Today there are 40 Williams Chicken restaurants and over 500 employees. The locations are primarily in the Dallas area, but there are five in Fort Worth and there is another in Tyler. Mr. Williams spends a great deal of his time frequenting and working in the original location on Sunnyvale and Bonnie View.

“It was important to me to remain in the Oak Cliff area,” says Williams. “I wanted to be an example that proved you can make it in our area.”

Williams has no reservations about sharing a message of self-respect. There is a no-sagging pants policy in place at all of his restaurants.

“Back when I worked at Church’s Chicken, there were so many young black men drifting away from the very principles that helped us to survive in this country,” says Williams. “I wanted to make sure that I spoke out and stood against these lowest forms of degradation; sagging being one of the more noticeable.”

It has always been his personal mission to positively impact young black men by being a great role model. “They will always see me doing the things that I ask them to do.”

Education is not just something that Williams believes in – he believes gaining and valuing education is essential in having a successful life. The Williams Chicken Partner in Education Program is in place to benefit the lives of youth and children in North Texas.

“We have to show them (young people) examples of the things that we preach,” says Williams. “In each restaurant there are people who can make a living.”

Williams goes on to explain that making a living can indeed be anywhere from $20,000 - $50,000. Not everyone will make six figures, but there is something respectable about earning an honest living and inspiring other people to do the same.

“Your value is in how well you do what you do – not what you do.”

“While not everyone can make a six-figure salary, everyone can get an education in this country,” says Williams. “Education tells you how important you are and how you’ve contributed to the world.”

Every restaurant needs someone to take orders; someone to cook; someone to serve and individuals to clean. To see people work together with a common goal of serving people is an extraordinary sight.

“Manual labor is now looked at as distasteful but it’s far from it,” explains Williams. “I started out cleaning parking lots and working kitchens – I will continue to do both as long as I’m physically able.”

The Williams Chicken franchise has celebrated 30 years of serving the community. “We will continue to expand,” says Williams. “What we don’t want is to overextend ourselves.”

There are individuals in place to assist Williams in ensuring that proper management and staffs are assigned to each restaurant. Rest assured that he will not remove his watchful eye from the business that serves the community so well.
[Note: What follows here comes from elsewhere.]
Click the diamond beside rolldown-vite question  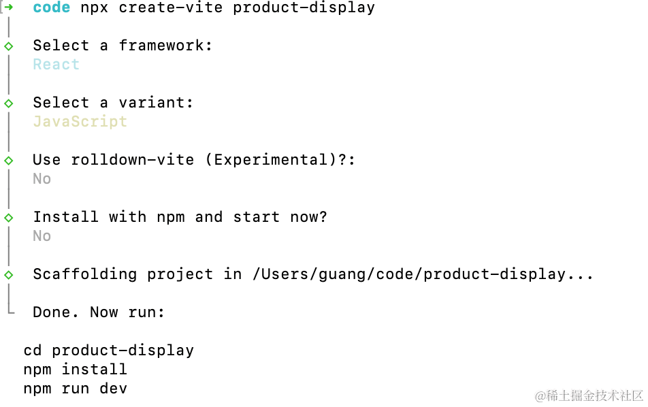point(9,161)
Williams often engages with the youth of the community, visit school campuses and speaks to the greater public about making positive choices.

Recently local students in the Y-Achievers Entrepreneur Camp at Moorland YMCA participated in a "Shark Tank" style competition. The students had the opportunity to pitch their respective business plans and lemonade products before a panel of judges. The students shared details of their business plans and lemonade recipes, hoping their drinks would be sold at a local Williams Chicken restaurant.

The Williams Chicken education foundation donated $5,000 to the YMCA to ensure that similar summer programs and camps are able to continue.

“I finished high school and college because my black parents and my black teachers poured into me and revealed to me that I had choices,” says Williams. “This is the profession that I chose – my education gave me choices.”

Mr. Hiawatha Williams is undeniably in the business of selling chicken and he does so very well, however, the profession that he chose does just as much to cultivate the community.